Air Force Forecasts 2040 Operating Environments in Global Futures Report

In December, Northrop Grumman and the U.S. Air Force unveiled the sixth generation B-21 Raider. (Image: Northrop Grumman)

The Air Force published its Global Futures Report April 12, assessing four potential operating environments Airmen may have to navigate in before the turn of the century.

The report incorporates findings using Foresight Methodology to identify key forces and factors that will drive or constrain how the service will fight in 2040.

“This report defines success in challenging singular visions of the future while understanding disruptions will be the norm,” said Lt. Gen. S. Clinton Hinote, Air Force Futures Director. “The strategies we adopt and the forces we design must address the possibility of surprise, especially surprises that could transform how we fight.”

The Air Force Global Futures Report: Joint Functions in 2040 explores four scenarios, or future operating environments, through the lens of the seven joint functions found in U.S. doctrine – Fires, Protection, Movement and Maneuver, Information, Intelligence, Command and Control (C2) and Sustainment.
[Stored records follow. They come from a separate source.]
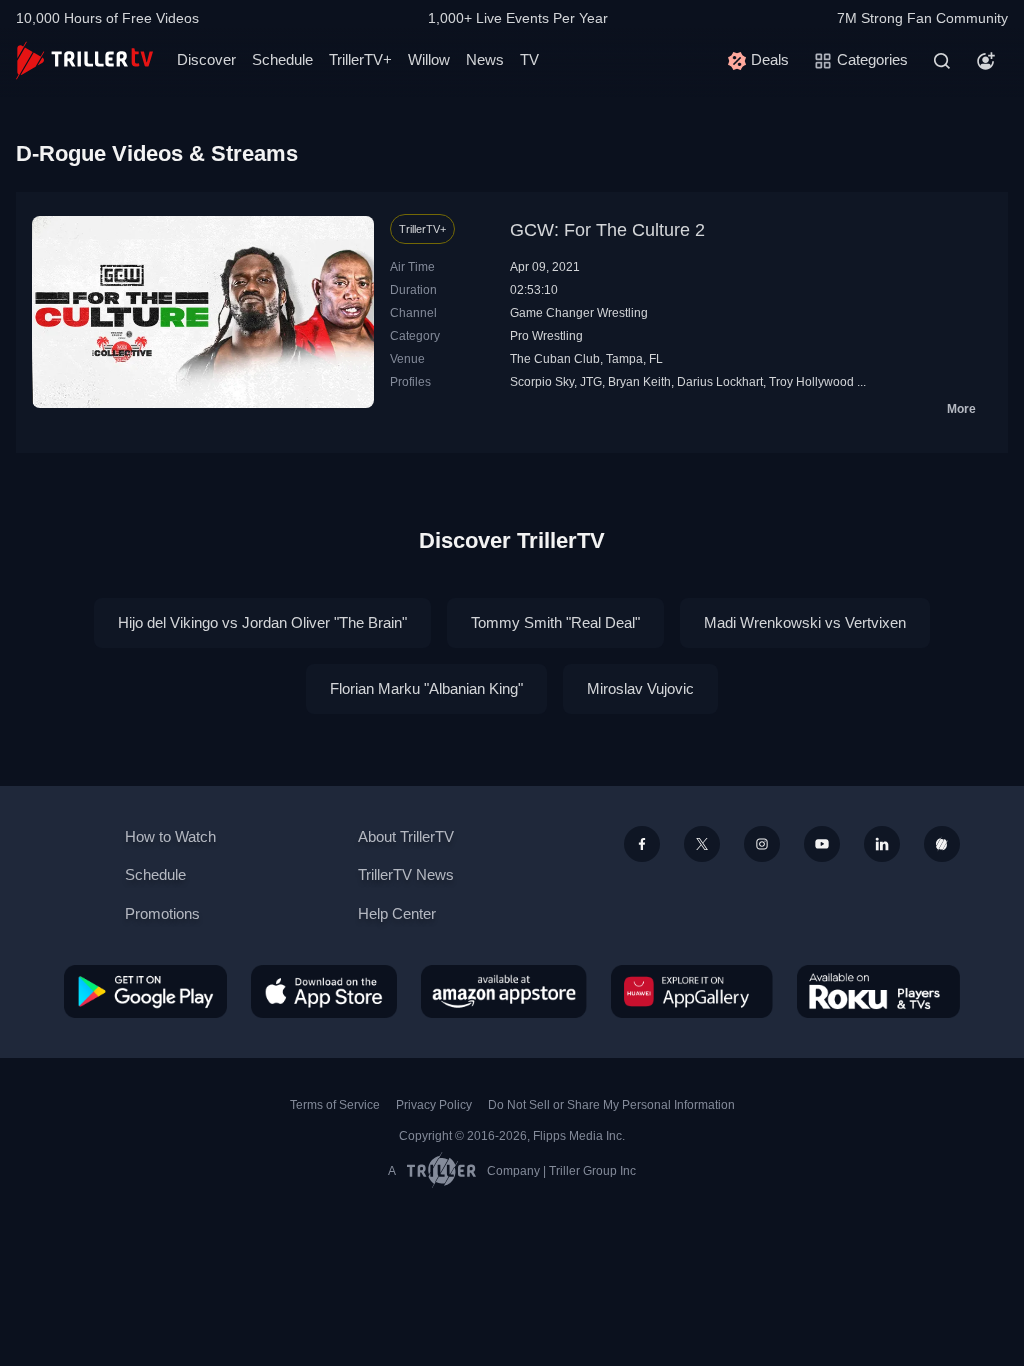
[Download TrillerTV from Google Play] (145, 991)
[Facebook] (642, 844)
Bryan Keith (639, 382)
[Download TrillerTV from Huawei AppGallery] (692, 991)
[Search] (942, 61)
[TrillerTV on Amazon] (504, 991)
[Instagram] (762, 844)
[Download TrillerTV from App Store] (324, 991)
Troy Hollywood (811, 382)
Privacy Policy (434, 1105)
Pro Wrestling (546, 336)
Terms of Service (335, 1105)
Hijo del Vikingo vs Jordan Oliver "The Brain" (262, 622)
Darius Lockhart (720, 382)
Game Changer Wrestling (579, 313)
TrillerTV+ (360, 59)
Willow (429, 59)
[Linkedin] (882, 844)
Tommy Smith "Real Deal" (555, 622)
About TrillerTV (406, 836)
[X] (702, 844)
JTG (591, 382)
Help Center (397, 913)
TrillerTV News (406, 874)
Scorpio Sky (542, 382)
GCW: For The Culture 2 (607, 230)
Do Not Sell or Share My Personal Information (611, 1105)
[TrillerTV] (84, 60)
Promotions (162, 913)
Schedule (282, 59)
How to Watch (170, 836)
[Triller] (942, 844)
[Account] (986, 61)
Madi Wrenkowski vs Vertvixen (805, 622)
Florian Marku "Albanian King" (426, 688)
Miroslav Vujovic (640, 688)
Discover (206, 59)
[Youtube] (822, 844)
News (485, 59)
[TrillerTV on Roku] (878, 991)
The report develops four alternative future operating environments (FOEs) through the lenses of continued growth, transformational, constrained, and collapse representations of the future in 2040. These global scenarios drew from environmental scanning and issue analysis that uncovered emerging weak signals, current trends, and long-standing structural forces that together will shape the future.

There is no way to accurately predict the future given long time horizons and intervening events; this report instead provides an analytical assessment of potential FOEs, and through comparative analysis, raises key issues for further research. Using the four lenses, Air Force Futures examined the Joint Functions to demonstrate how emerging signals, trends, and forces may impact core operations across the USAF and DOD.
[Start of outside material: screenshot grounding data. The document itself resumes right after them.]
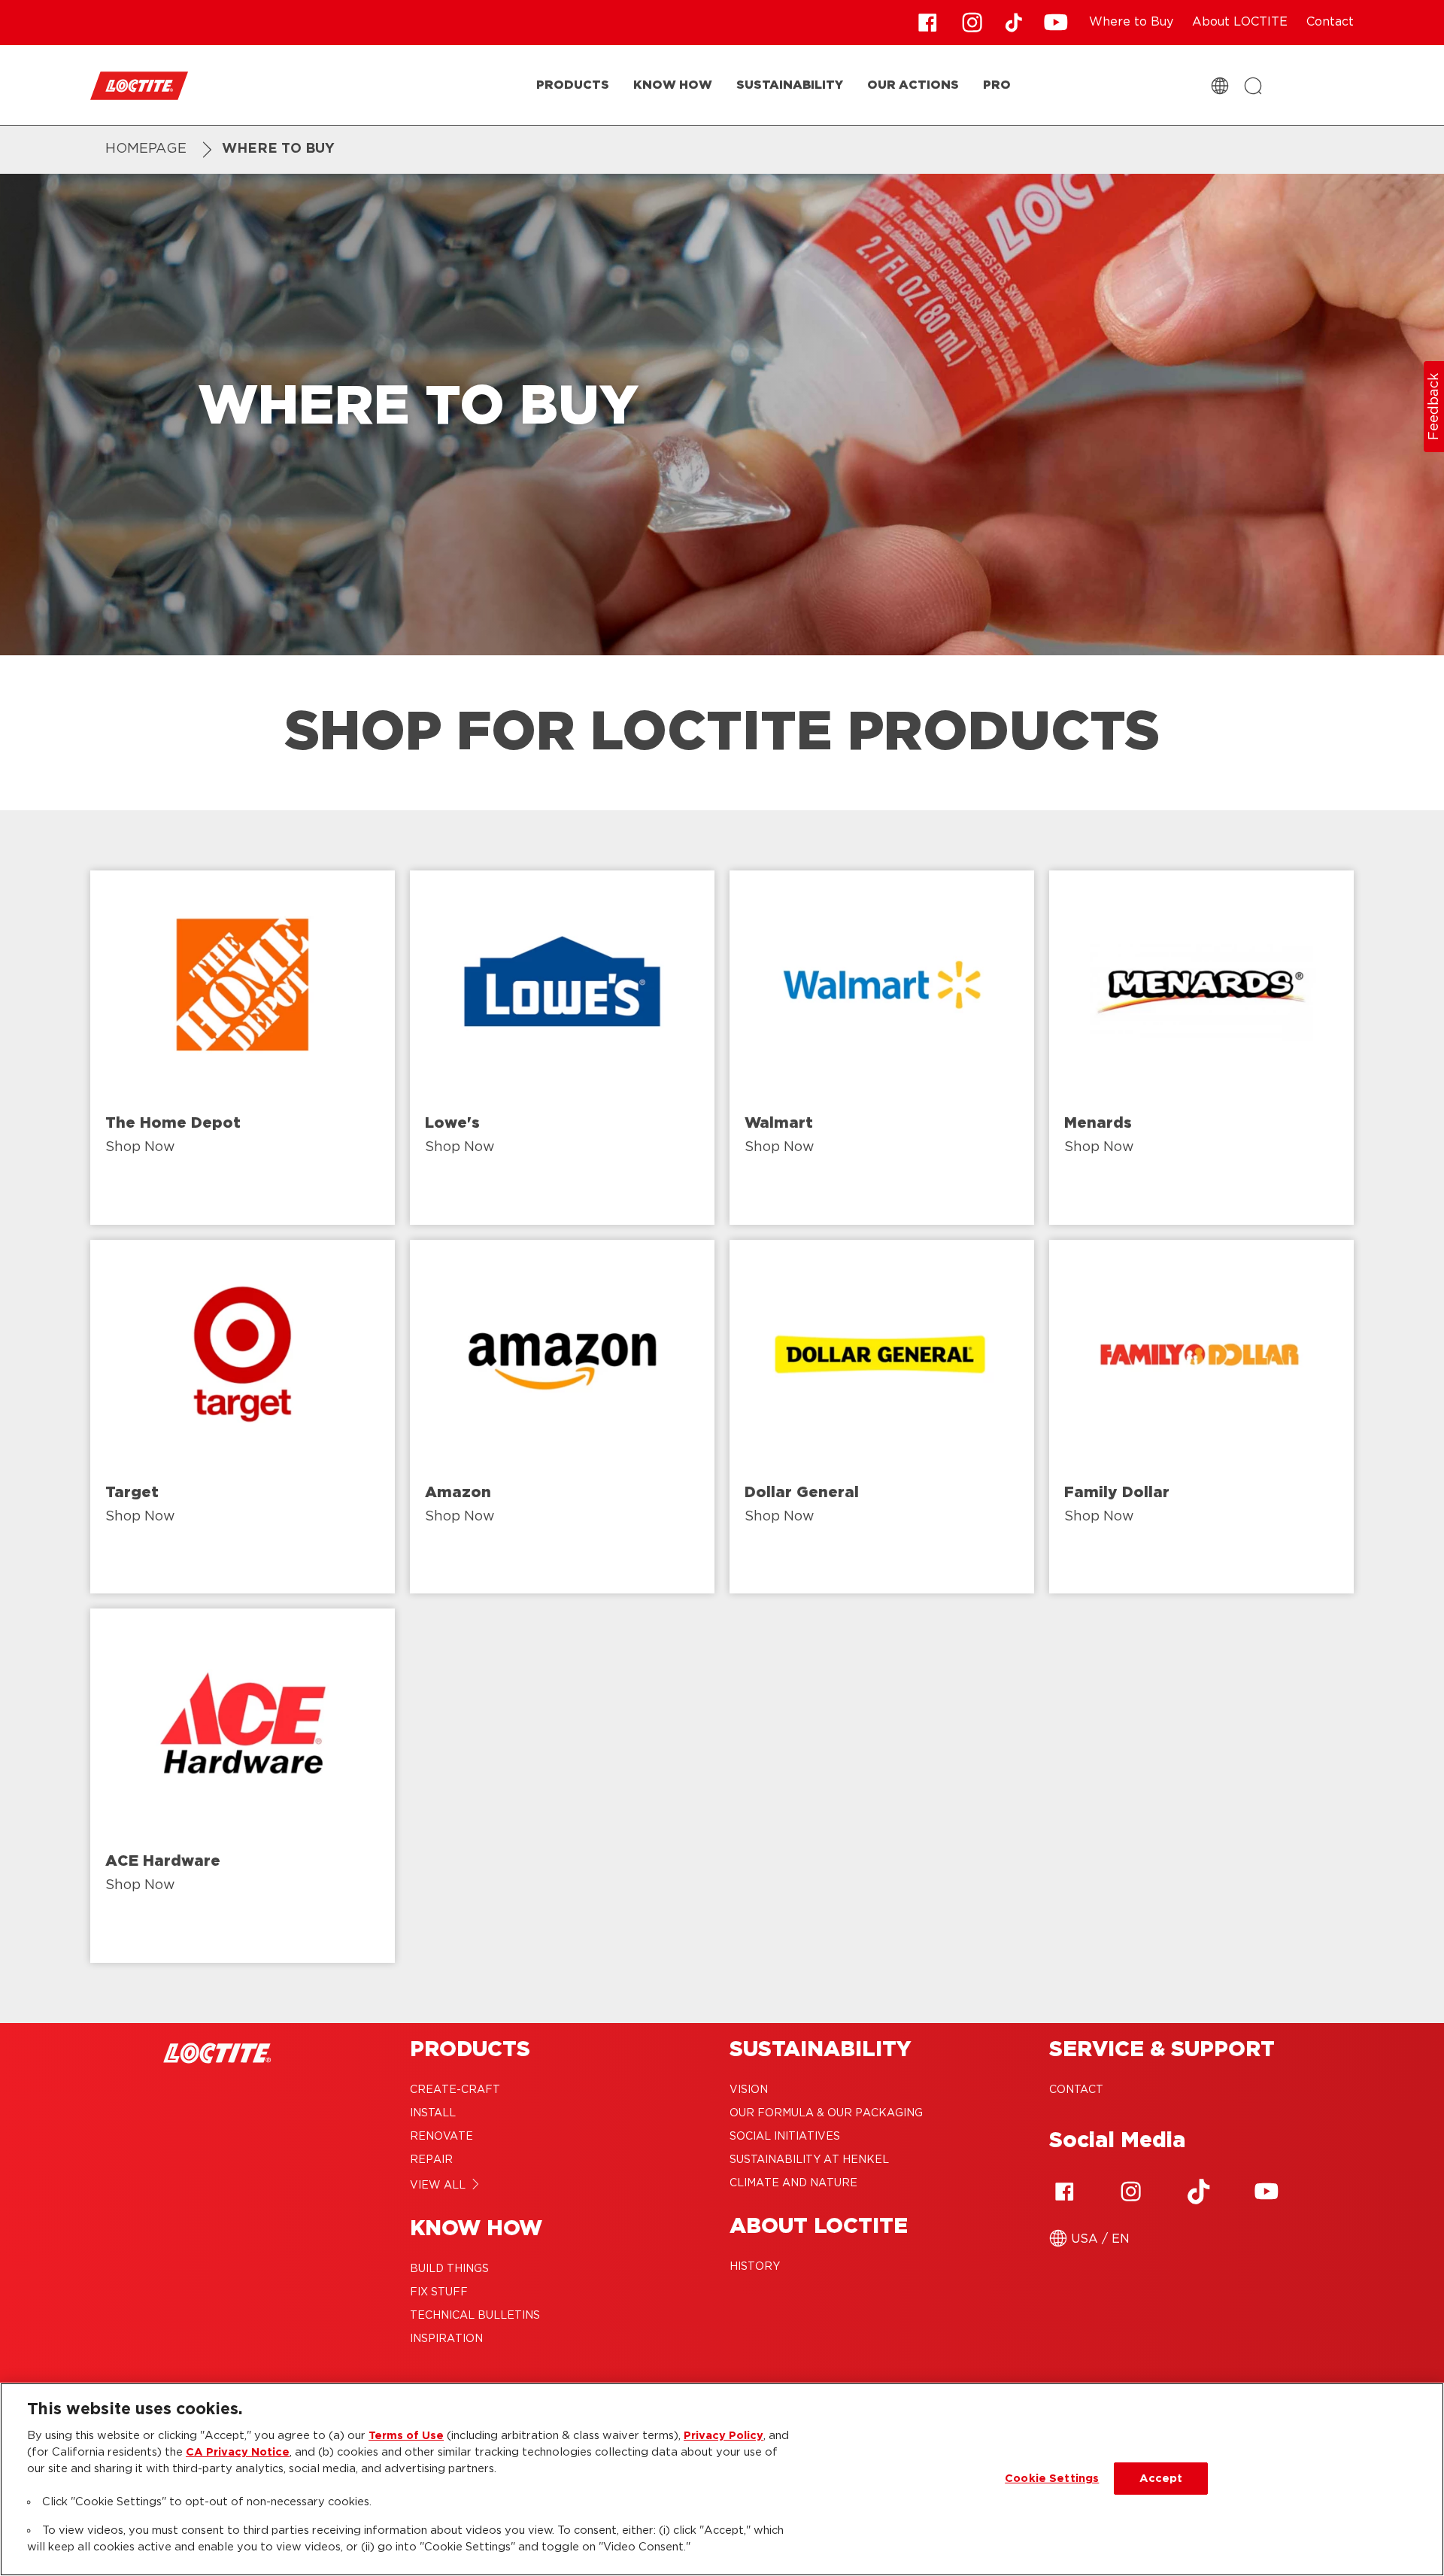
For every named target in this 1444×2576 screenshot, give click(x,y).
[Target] (242, 1417)
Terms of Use (406, 2435)
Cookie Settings (1052, 2478)
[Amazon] (562, 1417)
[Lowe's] (562, 1047)
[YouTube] (1266, 2192)
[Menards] (1201, 1047)
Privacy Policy (723, 2435)
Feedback (1434, 406)
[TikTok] (1199, 2192)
Here is a brief overview of the four lenses the Air Force used to define future operating environments, technologies and scenarios outlined in the report:

  • Continued Growth: Great Power competitors continue attempts to increase leverage over the United States and diminish its advantages. Globalization remains the dominant economic factor, driving even more interconnectedness and interdependencies. Competitors make prudent economic choices to undermine U.S. alliances and partnerships and limit U.S. access to key resources and markets. Some competitors exploit ethical asymmetries to hollow out key treaties and international norms. Potential adversaries use proxy wars to test the abilities of genetically modified soldiers, advanced chemical and biological weapons, and nuclear weapons. Modern technology eliminates sanctuary, particularly when ubiquitous sensors incorporate artificial intelligence and machine learning (AI/ML).
  • Transformational: Unprecedented technological advances and their widespread dissemination reshape global power dynamics on a scale not previously considered plausible. Revolutionary breakthroughs in gene editing and space capabilities—further enabled by advances in autonomy, AI/ML, point-of-origin manufacturing, quantum computing, and directed energy—disrupt the global security environment and lead to the development of weapons capable of instantaneous, world altering effects.
  • Constrained: Sino-Russian coordination continues to benefit both countries in everything from new technologies, strategic and critical minerals, to the mass production and distribution of resources. This cooperation bolsters their economies while blunting or destroying the economies of perceived rivals. New power blocs use gray-zone tactics and novel strategies to obviate great power risks and find opportunities to increase their own power. The United States and its Allies and partners struggle in this fractured world order.
  • Collapse: Natural and man-made crises drive isolationist and nationalist tendencies globally. Relatively stronger countries protect their own interests at the direct expense of others. Weaker countries struggle to maintain order and provide essential service. Technological diffusion together with advances in quantum, autonomy, AI/ML, and directed energy has transformed warfighting while simultaneously collapsing the world order established in the mid-20th century. Increases in natural and humanitarian catastrophes add to tensions, as does the reemergence of powerful violent extremist organizations (VEOs) that step into the power vacuums. Reduced U.S. defense budgets lead to diminished military size and operational scope. Opportunistic competitors take actions to achieve nationalistic priorities and undermine the rules-based world order. Fragmentation and protectionism drive states to shore up resources and enact Orwellian controls on society.